## [Extracted records]
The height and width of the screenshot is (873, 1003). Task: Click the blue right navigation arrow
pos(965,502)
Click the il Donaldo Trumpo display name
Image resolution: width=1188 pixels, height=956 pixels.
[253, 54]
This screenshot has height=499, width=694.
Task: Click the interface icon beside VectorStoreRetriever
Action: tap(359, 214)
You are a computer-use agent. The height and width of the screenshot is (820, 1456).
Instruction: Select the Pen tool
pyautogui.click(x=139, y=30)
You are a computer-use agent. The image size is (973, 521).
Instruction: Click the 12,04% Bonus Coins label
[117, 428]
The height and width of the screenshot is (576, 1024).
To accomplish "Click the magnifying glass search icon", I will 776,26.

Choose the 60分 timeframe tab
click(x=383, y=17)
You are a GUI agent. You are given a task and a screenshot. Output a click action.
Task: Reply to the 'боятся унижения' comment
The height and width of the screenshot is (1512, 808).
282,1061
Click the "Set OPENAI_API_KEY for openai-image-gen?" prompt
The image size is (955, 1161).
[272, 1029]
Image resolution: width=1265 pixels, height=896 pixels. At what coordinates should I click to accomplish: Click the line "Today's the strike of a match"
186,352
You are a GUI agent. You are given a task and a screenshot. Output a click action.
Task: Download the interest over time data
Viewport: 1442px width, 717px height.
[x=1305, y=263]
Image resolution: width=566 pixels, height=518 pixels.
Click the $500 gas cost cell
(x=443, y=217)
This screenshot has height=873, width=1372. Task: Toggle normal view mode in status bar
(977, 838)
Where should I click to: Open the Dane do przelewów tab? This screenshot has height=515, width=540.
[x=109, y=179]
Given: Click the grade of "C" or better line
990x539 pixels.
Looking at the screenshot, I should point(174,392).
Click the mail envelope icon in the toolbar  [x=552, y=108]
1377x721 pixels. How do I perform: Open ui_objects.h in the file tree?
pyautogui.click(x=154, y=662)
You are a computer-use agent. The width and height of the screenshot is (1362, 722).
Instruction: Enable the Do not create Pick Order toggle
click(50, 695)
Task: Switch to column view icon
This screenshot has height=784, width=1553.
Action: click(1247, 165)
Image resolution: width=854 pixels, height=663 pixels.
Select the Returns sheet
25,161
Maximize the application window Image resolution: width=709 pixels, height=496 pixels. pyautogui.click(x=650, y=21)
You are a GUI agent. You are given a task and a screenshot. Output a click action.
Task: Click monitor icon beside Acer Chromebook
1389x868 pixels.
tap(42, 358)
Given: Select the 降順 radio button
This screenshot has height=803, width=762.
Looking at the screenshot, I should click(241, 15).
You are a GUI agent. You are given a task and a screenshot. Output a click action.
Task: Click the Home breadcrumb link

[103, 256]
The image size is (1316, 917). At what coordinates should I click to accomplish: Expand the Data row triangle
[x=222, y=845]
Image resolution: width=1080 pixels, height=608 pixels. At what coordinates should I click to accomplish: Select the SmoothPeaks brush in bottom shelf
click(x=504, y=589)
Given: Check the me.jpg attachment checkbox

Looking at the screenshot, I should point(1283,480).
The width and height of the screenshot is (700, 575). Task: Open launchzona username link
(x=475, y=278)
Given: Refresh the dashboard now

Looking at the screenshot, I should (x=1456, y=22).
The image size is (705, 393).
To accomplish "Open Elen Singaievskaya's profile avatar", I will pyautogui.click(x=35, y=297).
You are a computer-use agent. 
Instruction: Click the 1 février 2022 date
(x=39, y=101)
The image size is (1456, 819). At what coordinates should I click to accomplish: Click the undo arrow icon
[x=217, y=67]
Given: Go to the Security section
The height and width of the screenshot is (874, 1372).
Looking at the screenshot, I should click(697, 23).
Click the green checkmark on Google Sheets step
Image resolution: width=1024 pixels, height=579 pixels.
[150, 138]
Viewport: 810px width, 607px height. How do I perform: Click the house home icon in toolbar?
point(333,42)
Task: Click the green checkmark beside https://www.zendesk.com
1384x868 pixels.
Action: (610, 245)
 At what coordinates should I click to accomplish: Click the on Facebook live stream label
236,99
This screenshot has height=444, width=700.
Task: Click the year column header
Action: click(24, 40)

## [Given request]
Write out every line of the material above as a numbered list, leaving out the blank lines.

## [Response below]
1. The height and width of the screenshot is (873, 1003). Task: Click the blue right navigation arrow
2. pos(965,502)
3. Click the il Donaldo Trumpo display name
4. Image resolution: width=1188 pixels, height=956 pixels.
5. [253, 54]
6. This screenshot has height=499, width=694.
7. Task: Click the interface icon beside VectorStoreRetriever
8. Action: tap(359, 214)
9. You are a computer-use agent. The height and width of the screenshot is (820, 1456).
10. Instruction: Select the Pen tool
11. pyautogui.click(x=139, y=30)
12. You are a computer-use agent. The image size is (973, 521).
13. Instruction: Click the 12,04% Bonus Coins label
14. [117, 428]
15. The height and width of the screenshot is (576, 1024).
16. To accomplish "Click the magnifying glass search icon", I will 776,26.
17. Choose the 60分 timeframe tab
18. click(x=383, y=17)
19. You are a GUI agent. You are given a task and a screenshot. Output a click action.
20. Task: Reply to the 'боятся унижения' comment
21. The height and width of the screenshot is (1512, 808).
22. 282,1061
23. Click the "Set OPENAI_API_KEY for openai-image-gen?" prompt
24. The image size is (955, 1161).
25. [272, 1029]
26. Image resolution: width=1265 pixels, height=896 pixels. At what coordinates should I click to accomplish: Click the line "Today's the strike of a match"
27. 186,352
28. You are a GUI agent. You are given a task and a screenshot. Output a click action.
29. Task: Download the interest over time data
30. Viewport: 1442px width, 717px height.
31. [x=1305, y=263]
32. Image resolution: width=566 pixels, height=518 pixels.
33. Click the $500 gas cost cell
34. (x=443, y=217)
35. This screenshot has height=873, width=1372. Task: Toggle normal view mode in status bar
36. (977, 838)
37. Where should I click to: Open the Dane do przelewów tab? This screenshot has height=515, width=540.
38. [x=109, y=179]
39. Given: Click the grade of "C" or better line
40. 990x539 pixels.
41. Looking at the screenshot, I should point(174,392).
42. Click the mail envelope icon in the toolbar  [x=552, y=108]
43. 1377x721 pixels. How do I perform: Open ui_objects.h in the file tree?
44. pyautogui.click(x=154, y=662)
45. You are a computer-use agent. The width and height of the screenshot is (1362, 722).
46. Instruction: Enable the Do not create Pick Order toggle
47. click(50, 695)
48. Task: Switch to column view icon
49. This screenshot has height=784, width=1553.
50. Action: click(1247, 165)
51. Image resolution: width=854 pixels, height=663 pixels.
52. Select the Returns sheet
53. 25,161
54. Maximize the application window Image resolution: width=709 pixels, height=496 pixels. pyautogui.click(x=650, y=21)
55. You are a GUI agent. You are given a task and a screenshot. Output a click action.
56. Task: Click monitor icon beside Acer Chromebook
57. 1389x868 pixels.
58. tap(42, 358)
59. Given: Select the 降順 radio button
60. This screenshot has height=803, width=762.
61. Looking at the screenshot, I should click(241, 15).
62. You are a GUI agent. You are given a task and a screenshot. Output a click action.
63. Task: Click the Home breadcrumb link
64. [103, 256]
65. The image size is (1316, 917). At what coordinates should I click to accomplish: Expand the Data row triangle
66. [x=222, y=845]
67. Image resolution: width=1080 pixels, height=608 pixels. At what coordinates should I click to accomplish: Select the SmoothPeaks brush in bottom shelf
68. click(x=504, y=589)
69. Given: Check the me.jpg attachment checkbox
70. Looking at the screenshot, I should point(1283,480).
71. The width and height of the screenshot is (700, 575). Task: Open launchzona username link
72. (x=475, y=278)
73. Given: Refresh the dashboard now
74. Looking at the screenshot, I should (x=1456, y=22).
75. The image size is (705, 393).
76. To accomplish "Open Elen Singaievskaya's profile avatar", I will pyautogui.click(x=35, y=297).
77. You are a computer-use agent. 
78. Instruction: Click the 1 février 2022 date
79. (x=39, y=101)
80. The image size is (1456, 819). At what coordinates should I click to accomplish: Click the undo arrow icon
81. [x=217, y=67]
82. Given: Go to the Security section
83. The height and width of the screenshot is (874, 1372).
84. Looking at the screenshot, I should click(697, 23).
85. Click the green checkmark on Google Sheets step
86. Image resolution: width=1024 pixels, height=579 pixels.
87. [150, 138]
88. Viewport: 810px width, 607px height. How do I perform: Click the house home icon in toolbar?
89. point(333,42)
90. Task: Click the green checkmark beside https://www.zendesk.com
91. 1384x868 pixels.
92. Action: (610, 245)
93.  At what coordinates should I click to accomplish: Click the on Facebook live stream label
94. 236,99
95. This screenshot has height=444, width=700.
96. Task: Click the year column header
97. Action: click(24, 40)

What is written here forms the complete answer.